A Christmas Caution: How One Edible Turned Family Lunch into a Five-Hour Floor Ordeal
Edible cannabis horror story: A family Christmas gone wrong

For many, the festive season brings a unique blend of joy and familial pressure. Writer Bunny Banyai planned a novel solution for navigating the political minefield of her family Christmas lunch: a cannabis edible. The reality, however, was a terrifying five-hour ordeal spent face-down on her bedroom floor, utterly incapacitated.

The Festive Pressure Cooker

Banyai's motivation stemmed from a classic festive dilemma. Her family gathering presented a challenging mix of personalities. Her partner's parents, whose views align with the current US administration, avoid topics like money. In stark contrast, her father, a self-described "hyper-polyglot peasant-savant," revels in discussing finances. The mix is completed by her conflict-averse mother, a politically argumentative 12-year-old daughter, and a 17-year-old largely indifferent to the family dynamic.

Facing potential conversations spanning parasite cleanses and the perils of 'wokeism', and as a non-drinker, Banyai felt an edible was a necessary tool for survival, not a mere indulgence. By mid-November, her plan was set: to be "just a little bit high" to smooth the day's edges.

A Plan Unravels: From Python Lolly to Paralysis

A neighbour, endorsing the plan, offered a 'killer python' edible lolly from her own stash, describing it as "nice and mellow" and "gentle". Despite being exhausted from a hectic December working in a bookshop and having a foreboding feeling she was "too fragile for substances," Banyai proceeded on Christmas Day.

Ignoring advice to consume only a quarter, she ate half the lolly before lunch, then impatiently gobbled the rest. The effects were swift and severe. With barely a parsnip in her stomach, her dinner plate began to warp and her cutlery became impossible to hold. As her heart pounded and her in-laws' voices distorted, she fled upstairs, collapsing in her youngest daughter's room.

Five Hours on the Floor: A Hallucinating Matriarch

Her partner moved her to their bedroom, where Banyai arranged herself face-down on the carpet. Here she remained for the next five hours, pleading for her life and vowing never to complain again, while the family continued Christmas lunch downstairs, trying to ignore the spectre of the hallucinating matriarch above them.

She received occasional visitors.
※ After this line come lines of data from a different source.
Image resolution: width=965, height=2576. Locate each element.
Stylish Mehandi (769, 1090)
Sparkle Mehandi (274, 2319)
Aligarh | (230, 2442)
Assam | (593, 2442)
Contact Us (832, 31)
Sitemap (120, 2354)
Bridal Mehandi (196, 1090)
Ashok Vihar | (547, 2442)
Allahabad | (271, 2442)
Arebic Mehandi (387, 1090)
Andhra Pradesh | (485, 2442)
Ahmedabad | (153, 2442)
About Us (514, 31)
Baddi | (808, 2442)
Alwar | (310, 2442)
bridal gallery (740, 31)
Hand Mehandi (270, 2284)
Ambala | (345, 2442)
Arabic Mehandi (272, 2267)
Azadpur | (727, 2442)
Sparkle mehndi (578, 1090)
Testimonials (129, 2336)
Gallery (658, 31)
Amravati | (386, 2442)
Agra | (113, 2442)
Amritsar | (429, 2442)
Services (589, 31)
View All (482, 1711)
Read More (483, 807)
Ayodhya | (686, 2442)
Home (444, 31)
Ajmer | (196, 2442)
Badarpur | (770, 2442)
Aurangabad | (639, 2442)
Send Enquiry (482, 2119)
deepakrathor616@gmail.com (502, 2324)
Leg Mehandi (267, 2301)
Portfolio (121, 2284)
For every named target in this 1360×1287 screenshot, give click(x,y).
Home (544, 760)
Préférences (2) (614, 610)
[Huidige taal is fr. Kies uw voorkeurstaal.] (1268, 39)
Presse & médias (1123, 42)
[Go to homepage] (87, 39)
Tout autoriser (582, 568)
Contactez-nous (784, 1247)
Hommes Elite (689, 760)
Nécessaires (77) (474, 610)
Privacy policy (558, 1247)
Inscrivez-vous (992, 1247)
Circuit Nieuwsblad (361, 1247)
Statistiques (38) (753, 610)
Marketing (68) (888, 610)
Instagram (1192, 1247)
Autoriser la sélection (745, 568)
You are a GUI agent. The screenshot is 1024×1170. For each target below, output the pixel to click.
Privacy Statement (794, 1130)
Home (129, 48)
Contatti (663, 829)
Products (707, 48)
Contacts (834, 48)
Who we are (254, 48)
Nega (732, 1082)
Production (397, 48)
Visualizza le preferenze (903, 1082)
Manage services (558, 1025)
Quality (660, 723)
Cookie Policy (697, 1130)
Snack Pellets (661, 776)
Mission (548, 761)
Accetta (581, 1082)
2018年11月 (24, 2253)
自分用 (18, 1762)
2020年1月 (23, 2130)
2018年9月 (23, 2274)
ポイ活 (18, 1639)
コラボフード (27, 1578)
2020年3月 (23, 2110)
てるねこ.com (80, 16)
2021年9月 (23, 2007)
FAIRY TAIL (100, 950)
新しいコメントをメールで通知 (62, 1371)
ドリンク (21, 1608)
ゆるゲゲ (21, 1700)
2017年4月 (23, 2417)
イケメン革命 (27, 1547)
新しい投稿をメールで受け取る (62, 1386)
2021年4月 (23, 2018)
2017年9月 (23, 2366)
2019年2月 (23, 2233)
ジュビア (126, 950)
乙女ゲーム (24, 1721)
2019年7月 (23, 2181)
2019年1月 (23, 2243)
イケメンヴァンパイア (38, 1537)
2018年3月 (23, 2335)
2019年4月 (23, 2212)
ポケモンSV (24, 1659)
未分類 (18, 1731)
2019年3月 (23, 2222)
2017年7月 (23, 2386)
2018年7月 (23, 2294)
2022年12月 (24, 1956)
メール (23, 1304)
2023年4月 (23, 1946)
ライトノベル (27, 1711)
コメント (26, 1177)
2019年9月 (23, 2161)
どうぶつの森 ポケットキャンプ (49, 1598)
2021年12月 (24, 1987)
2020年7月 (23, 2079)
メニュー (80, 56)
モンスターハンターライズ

Her sister-in-law, experienced with plant medicines, sat holding her hand and calmly dissuaded her from a trip to hospital, warning the bright lights would worsen her state. Her daughters, told she had a migraine, took her request for quiet as an invitation to argue furiously beside her. Banyai describes the sensation of children yelling as she wondered if she'd ever again distinguish a door from a window as a uniquely terrible experience.

The Sobering Aftermath and a Raw-Dogged Future

Miraculously, her coherence returned the moment the guests began to leave. The euphoria of being able to see again almost made the prior horror worthwhile—she had endured a terrifying internal episode to avoid a more terrifying external one.

The experience has led to a firm resolution for future festivities. This year, Banyai declares, Christmas will be "raw-dogged"—a medical term she adopts to mean no edibles, no alcohol. It will be just her, a packet of gravy granules, and the unfiltered conversation of elderly parents. A sober, if chaotic, hallelujah.